__WHAT YOU NEED TO DO__: Transcribe each of the records below exactly, excluding all pictures.

__SOURCE INFORMATION__:

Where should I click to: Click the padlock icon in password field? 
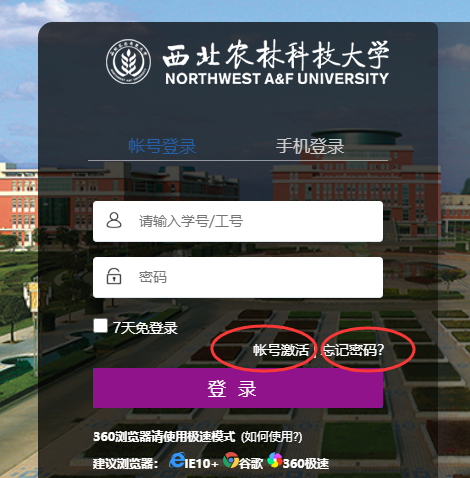coord(114,276)
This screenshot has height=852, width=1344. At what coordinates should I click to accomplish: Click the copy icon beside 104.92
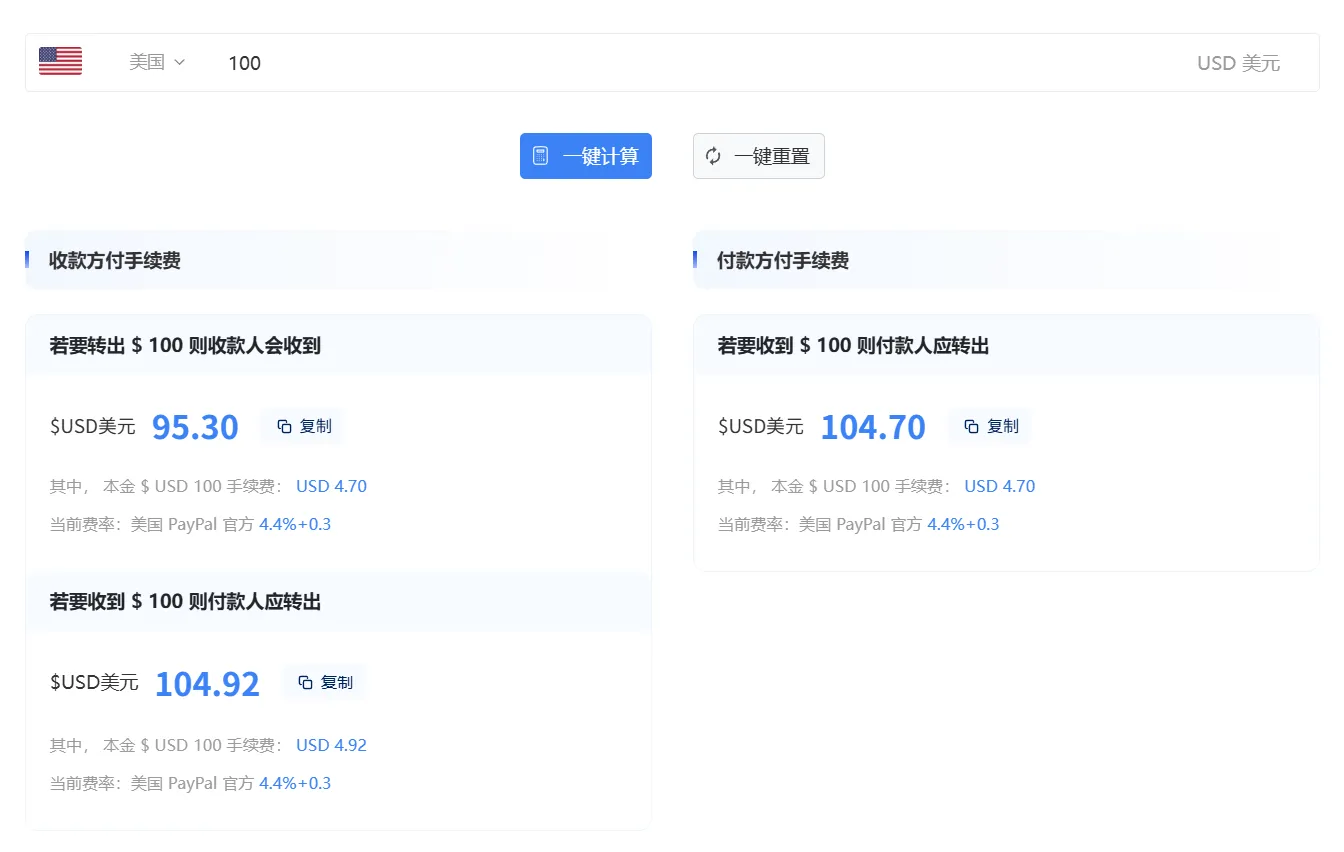point(304,683)
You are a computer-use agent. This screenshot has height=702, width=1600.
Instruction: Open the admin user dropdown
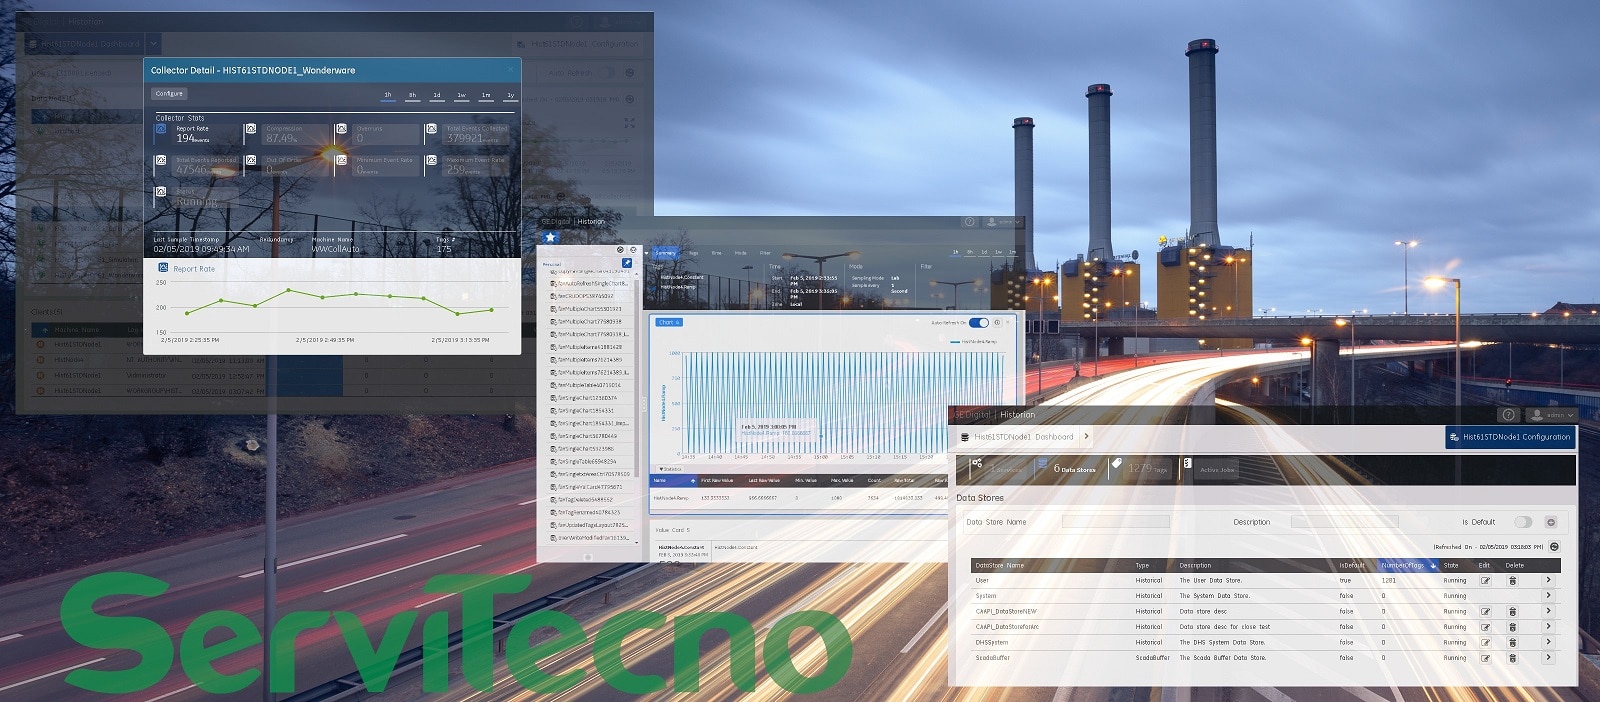[1552, 415]
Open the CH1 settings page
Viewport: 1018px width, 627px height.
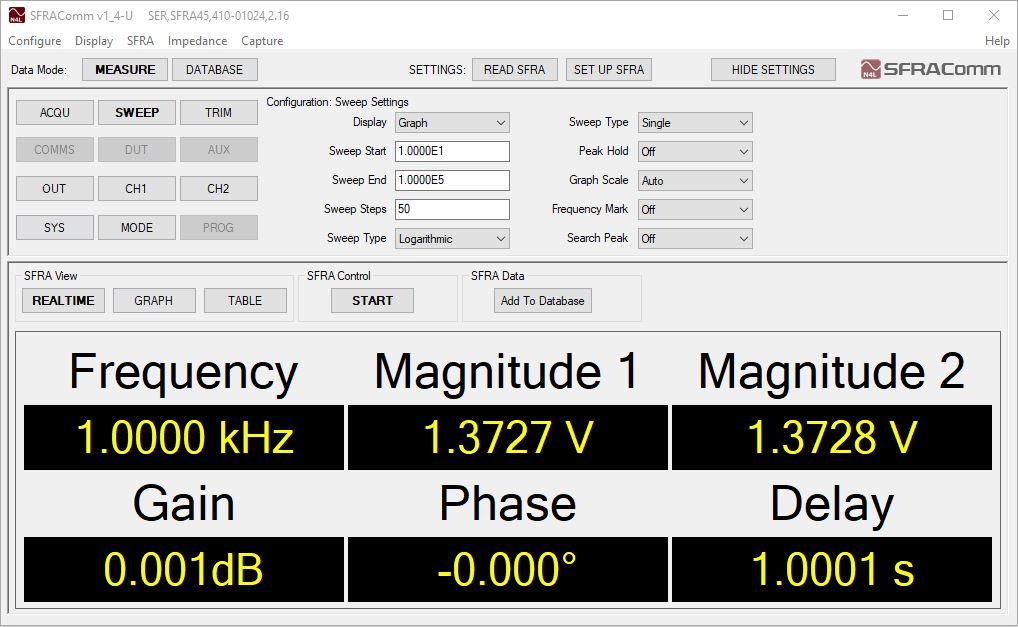pyautogui.click(x=136, y=188)

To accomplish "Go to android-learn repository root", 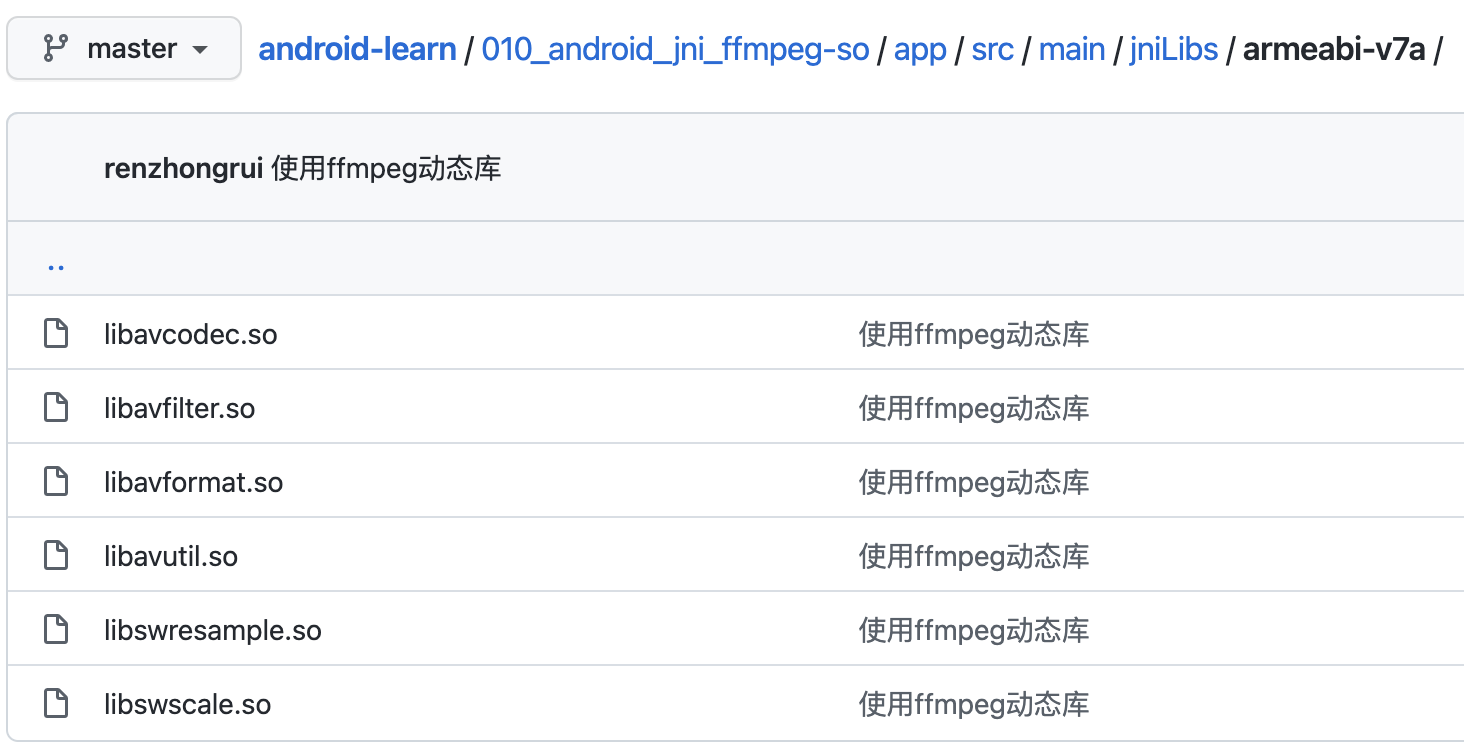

__OUTPUT FOR THIS EXERCISE__:
Where should I click to: Click the padlock icon in password field? 
coord(114,276)
This screenshot has height=852, width=1344. At what coordinates should I click to accomplish: Click the copy icon beside 104.92
point(304,683)
You are a computer-use agent. This screenshot has height=702, width=1600.
Instruction: Open the admin user dropdown
[1552, 415]
Open the CH1 settings page
Viewport: 1018px width, 627px height.
pyautogui.click(x=136, y=188)

To accomplish "Go to android-learn repository root", 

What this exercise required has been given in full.